Équinoxe, d’Arnauld Pontier

Actes Sud, 2006, 121 p., 16 €.

lundi 30 avril 2007

Un livre au sujet rarement abordé, la sexualité, ou plutôt la négation de la sexualité d’une adolescente handicapée. Intéressant pour les lycéens suffisamment mûrs pour s’intéresser à ces questions, et bien sûr pour les adolescents handicapés, à qui ce livre permettra peut-être d’entamer un dialogue utile avec leur entourage.

Résumé

Carine a perdu l’usage de ses jambes et de la parole après un accident de voiture qui a coûté la vie à son père. La communication est difficile avec sa mère, médecin, dont elle se demande si elle ne présente pas le handicap de sa fille de cette façon : « ma fille est D 11-D 12 », pour montrer à ses patients qu’elle peut les comprendre. « Je suis devenue une corvée » (p. 27).
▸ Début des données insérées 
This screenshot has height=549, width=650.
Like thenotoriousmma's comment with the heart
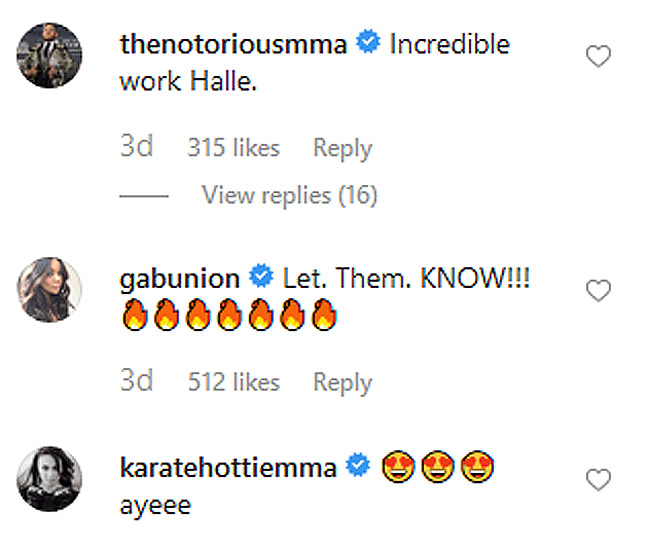pos(598,58)
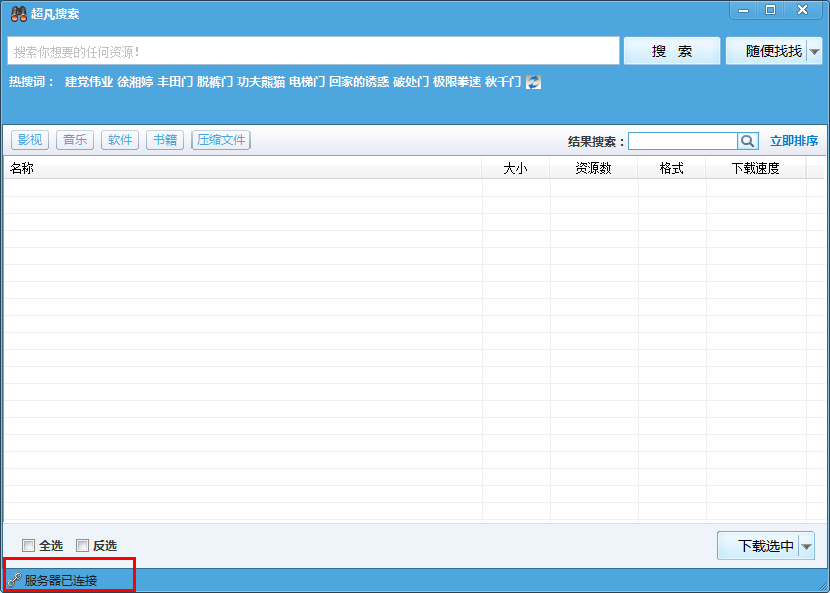The width and height of the screenshot is (830, 593).
Task: Switch to the 音乐 category tab
Action: pos(74,140)
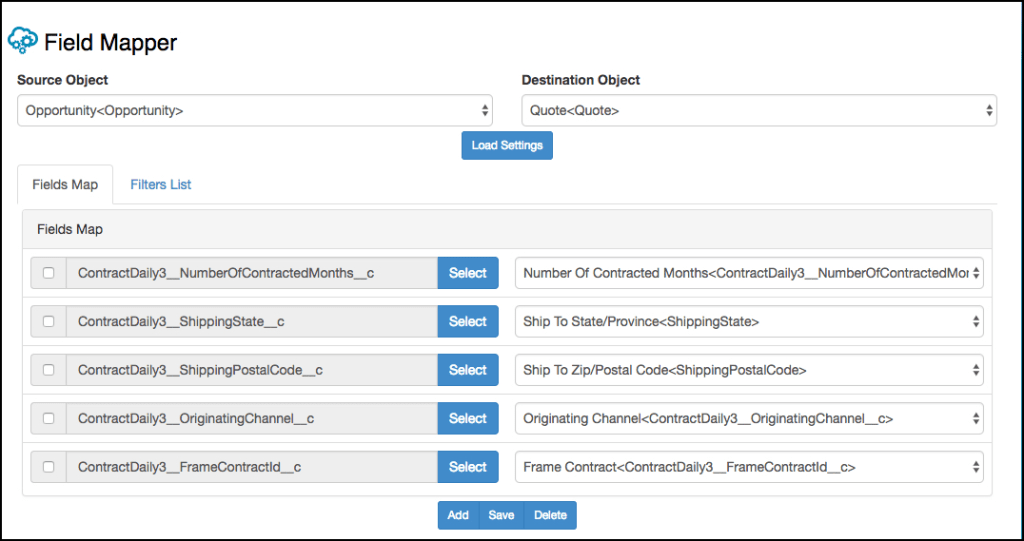
Task: Tick the checkbox for ContractDaily3__NumberOfContractedMonths__c row
Action: (x=48, y=273)
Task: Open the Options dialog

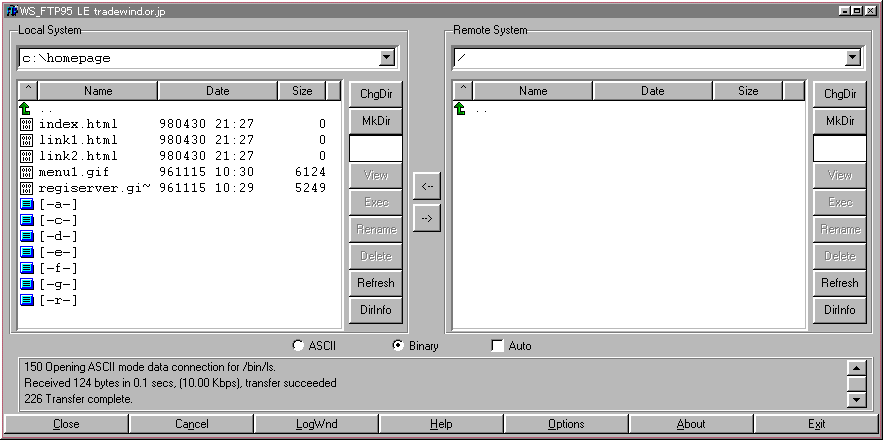Action: (566, 424)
Au-delà de son handicap, ce qui préoccupe Carine, c’est la sexualité : « J’étais née pour la vie, pour sentir la main d’un homme courber mes reins » (p. 14). Elle s’imagine livrée aux désirs des patients de sa mère, « nue, une barre chocolatée enfoncée dans le sexe » (p. 18). Elle montre ses seins à un jeune voisin de 16 ou 20 ans - ou n’est-ce pas plutôt un fantasme ? — qui lui permettra de réaliser ses désirs les plus crus, en dépit de ses « deux jambes qui ne peuvent même pas s’écarter » (p. 34). Le jeune homme la rejoint, telle un puzzle qu’elle construirait avec des éléments que ses yeux ont pu repérer ici ou là, par exemple « sa poitrine aussi musculeuse que celle des hommes qui se pavanent [...] en couverture des magazines gay » (p. 56). Ce jeune homme est tatoueur, et elle décide de se faire tatouer un dragon. Elle fait entrer son aide-soignante Gabrielle dans le fantasme en la manipulant. C’est cette dernière qui lui apprend l’existence de trois types de « valides qui s’intéressent à nous » : « les dévotees, les wanabees et les pretenders » (p. 73). Carine présente ensuite son petit ami à sa mère, puis s’imagine des aventures vengeresses.

Mon avis

Voici un livre au sujet rarement abordé, la sexualité, ou plutôt la négation de la sexualité d’une jeune handicapée. Le vocabulaire et les faits évoqués, notamment les fantasmes sexuels, sont très crus, ce qui nous incitera à la prudence avant de conseiller ce livre à des adolescents choisis, capables de le comprendre sans être choqués. En dépit de quelques passages au style un peu m’as-tu-lu, et surtout des scènes finales aux personnages stéréotypés et datés (une concierge pétainiste, un bistrotier nostalgique de l’Indochine), ce court roman nous semble intéressant pour quelques lycéens suffisamment mûrs pour s’intéresser à ces questions, et bien sûr nous pensons avant tous aux adolescents handicapés qui vivent ce genre de situation. L’un des intérêts de ce livre sera sans doute de permettre d’entamer un dialogue utile avec leur entourage.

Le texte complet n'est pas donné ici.